=== Begin Enclosure ===
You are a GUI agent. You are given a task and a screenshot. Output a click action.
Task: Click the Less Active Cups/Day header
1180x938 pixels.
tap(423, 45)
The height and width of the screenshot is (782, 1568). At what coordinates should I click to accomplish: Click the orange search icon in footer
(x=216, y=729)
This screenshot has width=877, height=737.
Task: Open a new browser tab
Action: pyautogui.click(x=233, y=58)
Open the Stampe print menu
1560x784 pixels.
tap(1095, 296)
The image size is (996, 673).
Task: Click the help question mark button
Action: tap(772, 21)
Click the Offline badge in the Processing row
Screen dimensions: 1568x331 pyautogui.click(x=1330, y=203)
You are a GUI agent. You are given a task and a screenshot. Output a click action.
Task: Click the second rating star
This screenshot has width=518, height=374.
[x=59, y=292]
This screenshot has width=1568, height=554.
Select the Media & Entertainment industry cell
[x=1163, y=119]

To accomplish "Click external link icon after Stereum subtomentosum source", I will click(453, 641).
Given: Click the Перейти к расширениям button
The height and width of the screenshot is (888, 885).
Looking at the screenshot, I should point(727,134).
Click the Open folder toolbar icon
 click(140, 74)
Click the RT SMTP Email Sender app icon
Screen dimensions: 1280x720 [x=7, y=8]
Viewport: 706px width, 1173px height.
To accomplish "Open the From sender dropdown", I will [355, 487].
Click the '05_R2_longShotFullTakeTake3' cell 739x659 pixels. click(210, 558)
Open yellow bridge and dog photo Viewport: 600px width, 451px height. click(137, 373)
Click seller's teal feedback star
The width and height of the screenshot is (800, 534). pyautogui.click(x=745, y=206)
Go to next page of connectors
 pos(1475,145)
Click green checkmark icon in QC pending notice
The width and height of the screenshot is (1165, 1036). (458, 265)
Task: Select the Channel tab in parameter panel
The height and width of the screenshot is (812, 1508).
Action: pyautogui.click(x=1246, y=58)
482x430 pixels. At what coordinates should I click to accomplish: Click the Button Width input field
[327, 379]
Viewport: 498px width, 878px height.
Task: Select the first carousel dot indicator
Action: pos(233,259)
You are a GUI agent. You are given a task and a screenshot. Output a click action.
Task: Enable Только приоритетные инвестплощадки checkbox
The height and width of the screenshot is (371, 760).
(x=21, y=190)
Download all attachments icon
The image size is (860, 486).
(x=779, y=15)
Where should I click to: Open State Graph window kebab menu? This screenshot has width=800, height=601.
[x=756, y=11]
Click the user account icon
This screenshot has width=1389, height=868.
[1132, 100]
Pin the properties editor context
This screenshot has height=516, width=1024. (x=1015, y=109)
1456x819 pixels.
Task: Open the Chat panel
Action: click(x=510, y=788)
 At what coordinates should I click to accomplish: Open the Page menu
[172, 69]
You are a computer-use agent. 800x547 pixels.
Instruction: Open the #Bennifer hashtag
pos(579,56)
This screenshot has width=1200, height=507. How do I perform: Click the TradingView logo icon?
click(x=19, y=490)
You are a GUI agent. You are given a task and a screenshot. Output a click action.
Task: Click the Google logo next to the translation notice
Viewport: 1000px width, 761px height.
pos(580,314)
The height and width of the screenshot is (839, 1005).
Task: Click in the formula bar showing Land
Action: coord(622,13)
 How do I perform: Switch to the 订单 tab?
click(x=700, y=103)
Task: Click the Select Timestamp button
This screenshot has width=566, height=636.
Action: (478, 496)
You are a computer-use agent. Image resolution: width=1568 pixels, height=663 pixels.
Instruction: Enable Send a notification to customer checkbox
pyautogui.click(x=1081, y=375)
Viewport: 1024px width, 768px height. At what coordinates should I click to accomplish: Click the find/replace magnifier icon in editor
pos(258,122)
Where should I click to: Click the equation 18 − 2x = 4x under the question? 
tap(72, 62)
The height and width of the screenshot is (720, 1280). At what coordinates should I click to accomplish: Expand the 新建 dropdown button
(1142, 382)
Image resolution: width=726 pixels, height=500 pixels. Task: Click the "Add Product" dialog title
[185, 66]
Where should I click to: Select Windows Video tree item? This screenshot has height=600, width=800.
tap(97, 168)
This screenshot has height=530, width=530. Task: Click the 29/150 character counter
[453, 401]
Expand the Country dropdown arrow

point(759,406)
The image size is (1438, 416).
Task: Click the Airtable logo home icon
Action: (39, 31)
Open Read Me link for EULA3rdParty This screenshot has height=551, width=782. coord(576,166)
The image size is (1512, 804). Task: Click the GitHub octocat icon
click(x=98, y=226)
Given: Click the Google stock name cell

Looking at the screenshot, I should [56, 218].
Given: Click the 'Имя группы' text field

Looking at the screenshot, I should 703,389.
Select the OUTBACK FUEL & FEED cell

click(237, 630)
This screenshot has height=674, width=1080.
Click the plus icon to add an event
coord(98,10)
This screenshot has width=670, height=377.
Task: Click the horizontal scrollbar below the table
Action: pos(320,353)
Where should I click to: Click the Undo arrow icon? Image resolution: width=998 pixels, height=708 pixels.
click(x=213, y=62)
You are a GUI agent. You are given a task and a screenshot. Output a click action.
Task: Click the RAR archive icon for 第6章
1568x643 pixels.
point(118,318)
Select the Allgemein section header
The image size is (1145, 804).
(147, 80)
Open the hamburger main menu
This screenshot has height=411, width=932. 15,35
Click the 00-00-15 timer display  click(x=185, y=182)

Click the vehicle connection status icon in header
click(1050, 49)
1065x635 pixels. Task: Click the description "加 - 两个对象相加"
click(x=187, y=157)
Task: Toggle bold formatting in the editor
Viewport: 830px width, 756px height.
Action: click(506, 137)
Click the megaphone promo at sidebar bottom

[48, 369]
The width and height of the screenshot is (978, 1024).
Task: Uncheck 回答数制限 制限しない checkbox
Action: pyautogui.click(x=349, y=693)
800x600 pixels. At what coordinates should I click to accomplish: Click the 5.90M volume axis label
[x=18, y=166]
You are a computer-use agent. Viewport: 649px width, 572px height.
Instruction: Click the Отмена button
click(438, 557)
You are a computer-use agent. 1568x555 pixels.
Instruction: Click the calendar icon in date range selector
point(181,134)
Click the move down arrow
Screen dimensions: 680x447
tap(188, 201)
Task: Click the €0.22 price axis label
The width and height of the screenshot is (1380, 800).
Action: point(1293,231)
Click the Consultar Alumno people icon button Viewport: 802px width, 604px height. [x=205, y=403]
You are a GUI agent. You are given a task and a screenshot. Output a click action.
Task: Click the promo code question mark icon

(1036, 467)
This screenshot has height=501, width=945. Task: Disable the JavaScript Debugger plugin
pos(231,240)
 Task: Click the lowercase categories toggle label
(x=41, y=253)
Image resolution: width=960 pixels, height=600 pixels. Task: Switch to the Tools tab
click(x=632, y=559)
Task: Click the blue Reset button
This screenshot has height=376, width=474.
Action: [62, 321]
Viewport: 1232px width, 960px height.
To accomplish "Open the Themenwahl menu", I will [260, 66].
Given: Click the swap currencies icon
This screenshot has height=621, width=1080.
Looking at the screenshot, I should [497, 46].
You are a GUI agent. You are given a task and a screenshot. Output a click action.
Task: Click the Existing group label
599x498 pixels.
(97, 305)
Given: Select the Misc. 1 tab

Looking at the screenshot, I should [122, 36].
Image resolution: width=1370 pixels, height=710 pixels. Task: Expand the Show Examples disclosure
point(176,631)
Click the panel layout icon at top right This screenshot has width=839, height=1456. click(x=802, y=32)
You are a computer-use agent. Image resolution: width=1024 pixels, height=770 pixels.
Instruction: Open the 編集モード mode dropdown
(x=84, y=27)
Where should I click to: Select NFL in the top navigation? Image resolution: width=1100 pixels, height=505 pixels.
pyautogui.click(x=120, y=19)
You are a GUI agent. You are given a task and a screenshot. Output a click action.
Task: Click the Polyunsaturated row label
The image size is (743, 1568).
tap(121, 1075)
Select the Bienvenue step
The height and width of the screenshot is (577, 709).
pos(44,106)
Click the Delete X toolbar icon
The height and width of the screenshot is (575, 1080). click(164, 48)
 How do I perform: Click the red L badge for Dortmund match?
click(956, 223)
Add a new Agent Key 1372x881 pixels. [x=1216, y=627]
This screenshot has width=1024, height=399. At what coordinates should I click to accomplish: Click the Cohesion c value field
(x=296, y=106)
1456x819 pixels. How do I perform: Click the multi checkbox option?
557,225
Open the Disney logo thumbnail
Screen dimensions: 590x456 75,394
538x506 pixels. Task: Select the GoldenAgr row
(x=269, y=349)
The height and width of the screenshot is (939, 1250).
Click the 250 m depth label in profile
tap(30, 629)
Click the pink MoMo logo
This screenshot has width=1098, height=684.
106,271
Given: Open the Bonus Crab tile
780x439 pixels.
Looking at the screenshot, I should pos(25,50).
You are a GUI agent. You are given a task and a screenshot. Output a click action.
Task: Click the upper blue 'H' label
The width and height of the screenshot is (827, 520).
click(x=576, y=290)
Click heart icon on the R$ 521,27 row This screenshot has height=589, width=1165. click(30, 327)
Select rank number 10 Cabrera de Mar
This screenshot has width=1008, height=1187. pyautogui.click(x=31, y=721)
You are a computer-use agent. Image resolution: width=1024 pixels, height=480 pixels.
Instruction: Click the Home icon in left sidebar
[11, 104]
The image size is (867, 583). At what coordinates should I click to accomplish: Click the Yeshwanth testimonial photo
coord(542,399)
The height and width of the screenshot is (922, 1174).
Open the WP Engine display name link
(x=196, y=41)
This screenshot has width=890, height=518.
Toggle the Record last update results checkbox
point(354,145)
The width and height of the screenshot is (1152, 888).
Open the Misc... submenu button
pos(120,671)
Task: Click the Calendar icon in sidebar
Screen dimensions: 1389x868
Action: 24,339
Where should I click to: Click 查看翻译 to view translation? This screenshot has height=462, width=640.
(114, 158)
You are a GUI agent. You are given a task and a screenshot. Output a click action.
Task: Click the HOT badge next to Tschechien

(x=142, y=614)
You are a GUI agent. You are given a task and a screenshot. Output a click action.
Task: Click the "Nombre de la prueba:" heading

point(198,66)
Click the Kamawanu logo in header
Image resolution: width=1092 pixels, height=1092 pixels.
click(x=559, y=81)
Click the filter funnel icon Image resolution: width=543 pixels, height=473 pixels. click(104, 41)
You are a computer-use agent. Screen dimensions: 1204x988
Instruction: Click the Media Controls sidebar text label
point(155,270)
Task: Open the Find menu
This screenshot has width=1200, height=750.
=== End Enclosure ===
**About this task:** Return every line holding the word "computer" from the records.

**Solution to this exercise:**
You are a computer-use agent. 800x547 pixels.
You are a computer-use agent. Image resolution: width=1568 pixels, height=663 pixels.
You are a computer-use agent. Viewport: 649px width, 572px height.
You are a computer-use agent. 1568x555 pixels.
You are a computer-use agent. Image resolution: width=1024 pixels, height=770 pixels.
You are a computer-use agent. Image resolution: width=1024 pixels, height=480 pixels.
You are a computer-use agent. Screen dimensions: 1204x988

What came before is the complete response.